Writer Steve Horry’s unusual story, has a very Vertigo vibe to it from the start. While written as a straight sci-fi/action/horror, it comes across as more of a parody or satire thanks to its humorous undertones. This is best personified in lead character Dylan who seems to have been imbued with the spirit of Russell Brand with his humour and general demeanour – something which is very apt as the character really comes across as a guy you’d love to hate. (Assuming you aren’t a fan of Brand of course – Ed!)
With the focus firmly on Dylan for this debut issue, all other characters feel one-dimensional and little information is given away in regards to the overall story arc. That said, a few key moments, such as the introduction of the representative of the ordinary as well as the cliffhanger, do offer hope that this story will become intriguing as it progresses.

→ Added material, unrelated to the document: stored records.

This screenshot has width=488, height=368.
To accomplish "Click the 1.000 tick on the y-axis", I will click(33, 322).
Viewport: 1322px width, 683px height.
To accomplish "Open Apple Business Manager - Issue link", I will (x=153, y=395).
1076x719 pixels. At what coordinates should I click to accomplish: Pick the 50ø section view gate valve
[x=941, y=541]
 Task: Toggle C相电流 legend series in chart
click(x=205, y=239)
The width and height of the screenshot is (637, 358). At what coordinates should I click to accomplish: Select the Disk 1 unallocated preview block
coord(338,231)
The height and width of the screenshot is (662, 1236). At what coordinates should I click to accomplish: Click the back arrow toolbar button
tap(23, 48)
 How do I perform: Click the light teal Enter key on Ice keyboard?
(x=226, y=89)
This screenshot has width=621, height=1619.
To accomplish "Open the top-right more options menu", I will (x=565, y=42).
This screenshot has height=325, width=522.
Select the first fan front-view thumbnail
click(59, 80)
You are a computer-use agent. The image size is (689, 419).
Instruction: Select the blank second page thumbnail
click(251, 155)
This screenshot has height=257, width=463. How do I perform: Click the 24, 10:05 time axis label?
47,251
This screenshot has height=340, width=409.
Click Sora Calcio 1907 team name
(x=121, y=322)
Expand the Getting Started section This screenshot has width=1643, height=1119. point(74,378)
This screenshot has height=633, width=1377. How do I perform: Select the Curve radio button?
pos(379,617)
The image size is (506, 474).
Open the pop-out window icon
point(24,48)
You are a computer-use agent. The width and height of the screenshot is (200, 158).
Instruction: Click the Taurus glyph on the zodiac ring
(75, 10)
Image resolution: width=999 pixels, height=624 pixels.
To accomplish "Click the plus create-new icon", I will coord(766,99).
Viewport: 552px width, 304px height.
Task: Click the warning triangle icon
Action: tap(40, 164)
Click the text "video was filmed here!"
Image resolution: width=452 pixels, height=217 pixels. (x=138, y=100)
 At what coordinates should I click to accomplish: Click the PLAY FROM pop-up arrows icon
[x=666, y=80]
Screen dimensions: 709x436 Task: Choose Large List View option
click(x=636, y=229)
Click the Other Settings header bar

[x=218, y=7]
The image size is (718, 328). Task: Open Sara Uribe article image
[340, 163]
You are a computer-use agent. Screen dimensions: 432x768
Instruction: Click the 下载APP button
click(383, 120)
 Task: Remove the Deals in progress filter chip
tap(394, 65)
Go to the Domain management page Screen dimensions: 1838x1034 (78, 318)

The art is really a plus for this title, with a cover which looks very much inspired by Jamie McKelvie’s The Wicked and the Divine work. Catia Fantini’s art style has a very retro look to it which has a reminiscence to Vertigo’s Greatest Hits series (a superhero book which, coincidentally, is told in an almost ‘rock band biography’ way). The issue also remains in keeping with the rock and roll vibe with Chiara Bonacini providing some truly psychedelic colours in various panels especially when relating to the book’s villains. Of course, Bonacini’s pallette isn’t just leaning towards the loud colours as she provides a full range to compliment Fantini’s smooth pencils with much of the book having a very 70’s feel and one scene, the introduction of the Representative, having a dull Paul Grist’s Mud Man kind of look.
The first issue of Lizard Men is very much still finding it’s feet, and so a bit like it’s protagonist suffers from a case of style over substance. But with some really great art and a strong central concept (which certainly resonates in the current political climate), this comic does offer some glimmers of hope for something greater. And if it’s future instalments can build on the hints this issue closes with, then this could end up being a rather fun series.